- Directed by: Alex Helfrecht
- Based on: Winterreise by Franz Schubert
- Produced by: Jörg Tittel; Philip Munger; Sean Bobbitt; Hugh Welchman; Reinhard Brundig; Benoît Rolland; Raphaël Berdugo; Alexis Perrin; Richard Mansell;
- Starring: John Malkovich; Jason Isaacs; Marcin Czarnik; Martina Gedeck; Ólafur Darri Ólafsson;
- Music by: Andrè Schuen Daniel Heide
- Production companies: Oiffy; BreakThru Films; Pandora Film; Wrong Men North;
- Distributed by: mk2 Films
- Countries: United Kingdom Germany France Belgium Poland
- Language: English

= A Winter's Journey =

A Winter's Journey is an upcoming live-action animated musical drama film directed by Alex Helfrecht and starring John Malkovich, Jason Isaacs, Marcin Czarnik, Martina Gedeck and Ólafur Darri Ólafsson.
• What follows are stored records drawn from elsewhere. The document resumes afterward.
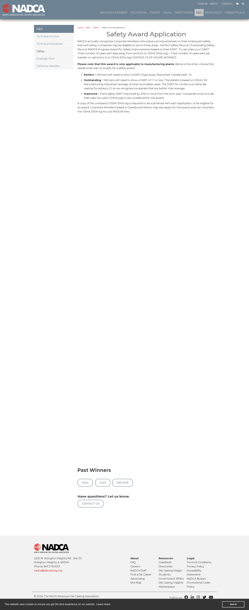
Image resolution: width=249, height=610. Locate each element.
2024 (85, 482)
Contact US (90, 503)
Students (165, 574)
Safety (96, 27)
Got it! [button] (233, 604)
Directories (165, 566)
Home (80, 27)
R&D (88, 27)
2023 (103, 482)
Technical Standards (49, 43)
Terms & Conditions (199, 562)
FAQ (133, 562)
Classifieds (165, 562)
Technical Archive (48, 36)
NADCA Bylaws (196, 578)
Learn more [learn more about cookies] (103, 604)
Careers (135, 566)
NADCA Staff (138, 570)
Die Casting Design (170, 570)
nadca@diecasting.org (48, 570)
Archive (123, 482)
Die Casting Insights (171, 582)
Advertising (137, 578)
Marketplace (167, 586)
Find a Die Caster (140, 574)
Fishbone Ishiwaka (48, 66)
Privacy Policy (195, 566)
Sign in (202, 3)
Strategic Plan (45, 58)
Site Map (135, 582)
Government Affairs (171, 578)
It is an adaptation of Franz Schubert's Winterreise.

==Cast==
- John Malkovich as Leiermann
- Jason Isaacs as Wolfgang
- Marcin Czarnik as The Poet
- Martina Gedeck as Maria
- Ólafur Darri Ólafsson as Jakob

==Production==
In January 2022, Sony Pictures Classics acquired distribution rights to the film in North and Latin America, the Middle East, Scandinavia, Australia, New Zealand, Turkey, India, South Africa, Southeast Asia, Japan, Thailand and airlines worldwide.

As of September 2023, the film is in post-production.